■ **RECORDS PROVIDED**
= = =

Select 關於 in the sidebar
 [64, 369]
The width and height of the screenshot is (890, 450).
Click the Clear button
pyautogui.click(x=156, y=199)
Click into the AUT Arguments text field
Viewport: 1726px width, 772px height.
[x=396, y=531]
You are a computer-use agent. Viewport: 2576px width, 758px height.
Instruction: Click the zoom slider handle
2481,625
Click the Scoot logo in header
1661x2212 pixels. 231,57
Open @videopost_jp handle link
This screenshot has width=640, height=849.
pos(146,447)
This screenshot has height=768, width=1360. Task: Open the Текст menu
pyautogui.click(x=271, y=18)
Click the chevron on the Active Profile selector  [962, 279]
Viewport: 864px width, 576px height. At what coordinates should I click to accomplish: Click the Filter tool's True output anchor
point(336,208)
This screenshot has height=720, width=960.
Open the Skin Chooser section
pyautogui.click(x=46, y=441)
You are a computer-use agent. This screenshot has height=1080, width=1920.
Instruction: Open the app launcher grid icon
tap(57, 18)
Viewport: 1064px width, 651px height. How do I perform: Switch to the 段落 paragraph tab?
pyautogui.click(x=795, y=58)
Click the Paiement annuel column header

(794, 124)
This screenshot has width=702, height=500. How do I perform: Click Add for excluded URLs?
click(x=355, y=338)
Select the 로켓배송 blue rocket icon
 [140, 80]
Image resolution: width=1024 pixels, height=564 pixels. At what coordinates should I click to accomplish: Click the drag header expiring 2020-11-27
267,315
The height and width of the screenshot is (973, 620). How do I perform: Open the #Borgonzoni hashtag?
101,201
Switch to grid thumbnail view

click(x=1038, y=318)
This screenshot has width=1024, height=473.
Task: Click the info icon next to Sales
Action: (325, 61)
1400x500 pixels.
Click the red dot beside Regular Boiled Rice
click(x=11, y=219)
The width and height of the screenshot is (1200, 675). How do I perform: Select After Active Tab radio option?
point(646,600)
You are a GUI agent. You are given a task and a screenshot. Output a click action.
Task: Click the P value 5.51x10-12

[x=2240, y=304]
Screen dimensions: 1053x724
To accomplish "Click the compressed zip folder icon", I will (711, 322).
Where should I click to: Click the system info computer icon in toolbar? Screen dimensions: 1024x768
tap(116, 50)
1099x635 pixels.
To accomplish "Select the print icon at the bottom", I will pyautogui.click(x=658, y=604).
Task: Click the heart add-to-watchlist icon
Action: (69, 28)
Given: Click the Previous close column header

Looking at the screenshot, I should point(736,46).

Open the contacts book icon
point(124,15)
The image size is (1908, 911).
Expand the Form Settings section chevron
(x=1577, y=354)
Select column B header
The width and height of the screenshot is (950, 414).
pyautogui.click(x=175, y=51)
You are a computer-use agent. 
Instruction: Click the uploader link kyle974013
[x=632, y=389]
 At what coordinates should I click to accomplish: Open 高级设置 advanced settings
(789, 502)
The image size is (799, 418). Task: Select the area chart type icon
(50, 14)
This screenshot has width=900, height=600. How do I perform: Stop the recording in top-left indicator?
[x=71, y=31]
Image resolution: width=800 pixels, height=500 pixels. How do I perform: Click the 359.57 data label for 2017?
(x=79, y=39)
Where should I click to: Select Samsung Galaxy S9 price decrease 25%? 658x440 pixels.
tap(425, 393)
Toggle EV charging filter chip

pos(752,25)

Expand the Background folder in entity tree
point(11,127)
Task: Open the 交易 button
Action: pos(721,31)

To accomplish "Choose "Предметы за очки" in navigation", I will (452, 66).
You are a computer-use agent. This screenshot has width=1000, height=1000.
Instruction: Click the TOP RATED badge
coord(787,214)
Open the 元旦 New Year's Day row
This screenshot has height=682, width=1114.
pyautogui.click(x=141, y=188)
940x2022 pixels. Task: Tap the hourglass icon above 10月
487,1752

= = =

Print the data above exactly.

Select 關於 in the sidebar
 [64, 369]
The width and height of the screenshot is (890, 450).
Click the Clear button
pyautogui.click(x=156, y=199)
Click into the AUT Arguments text field
Viewport: 1726px width, 772px height.
[x=396, y=531]
You are a computer-use agent. Viewport: 2576px width, 758px height.
Instruction: Click the zoom slider handle
2481,625
Click the Scoot logo in header
1661x2212 pixels. 231,57
Open @videopost_jp handle link
This screenshot has width=640, height=849.
pos(146,447)
This screenshot has height=768, width=1360. Task: Open the Текст menu
pyautogui.click(x=271, y=18)
Click the chevron on the Active Profile selector  [962, 279]
Viewport: 864px width, 576px height. At what coordinates should I click to accomplish: Click the Filter tool's True output anchor
point(336,208)
This screenshot has height=720, width=960.
Open the Skin Chooser section
pyautogui.click(x=46, y=441)
You are a computer-use agent. This screenshot has height=1080, width=1920.
Instruction: Open the app launcher grid icon
tap(57, 18)
Viewport: 1064px width, 651px height. How do I perform: Switch to the 段落 paragraph tab?
pyautogui.click(x=795, y=58)
Click the Paiement annuel column header

(794, 124)
This screenshot has width=702, height=500. How do I perform: Click Add for excluded URLs?
click(x=355, y=338)
Select the 로켓배송 blue rocket icon
 [140, 80]
Image resolution: width=1024 pixels, height=564 pixels. At what coordinates should I click to accomplish: Click the drag header expiring 2020-11-27
267,315
The height and width of the screenshot is (973, 620). How do I perform: Open the #Borgonzoni hashtag?
101,201
Switch to grid thumbnail view

click(x=1038, y=318)
This screenshot has width=1024, height=473.
Task: Click the info icon next to Sales
Action: (325, 61)
1400x500 pixels.
Click the red dot beside Regular Boiled Rice
click(x=11, y=219)
The width and height of the screenshot is (1200, 675). How do I perform: Select After Active Tab radio option?
point(646,600)
You are a GUI agent. You are given a task and a screenshot. Output a click action.
Task: Click the P value 5.51x10-12

[x=2240, y=304]
Screen dimensions: 1053x724
To accomplish "Click the compressed zip folder icon", I will (711, 322).
Where should I click to: Click the system info computer icon in toolbar? Screen dimensions: 1024x768
tap(116, 50)
1099x635 pixels.
To accomplish "Select the print icon at the bottom", I will pyautogui.click(x=658, y=604).
Task: Click the heart add-to-watchlist icon
Action: (69, 28)
Given: Click the Previous close column header

Looking at the screenshot, I should point(736,46).

Open the contacts book icon
point(124,15)
The image size is (1908, 911).
Expand the Form Settings section chevron
(x=1577, y=354)
Select column B header
The width and height of the screenshot is (950, 414).
pyautogui.click(x=175, y=51)
You are a computer-use agent. 
Instruction: Click the uploader link kyle974013
[x=632, y=389]
 At what coordinates should I click to accomplish: Open 高级设置 advanced settings
(789, 502)
The image size is (799, 418). Task: Select the area chart type icon
(50, 14)
This screenshot has width=900, height=600. How do I perform: Stop the recording in top-left indicator?
[x=71, y=31]
Image resolution: width=800 pixels, height=500 pixels. How do I perform: Click the 359.57 data label for 2017?
(x=79, y=39)
Where should I click to: Select Samsung Galaxy S9 price decrease 25%? 658x440 pixels.
tap(425, 393)
Toggle EV charging filter chip

pos(752,25)

Expand the Background folder in entity tree
point(11,127)
Task: Open the 交易 button
Action: pos(721,31)

To accomplish "Choose "Предметы за очки" in navigation", I will (452, 66).
You are a computer-use agent. This screenshot has width=1000, height=1000.
Instruction: Click the TOP RATED badge
coord(787,214)
Open the 元旦 New Year's Day row
This screenshot has height=682, width=1114.
pyautogui.click(x=141, y=188)
940x2022 pixels. Task: Tap the hourglass icon above 10月
487,1752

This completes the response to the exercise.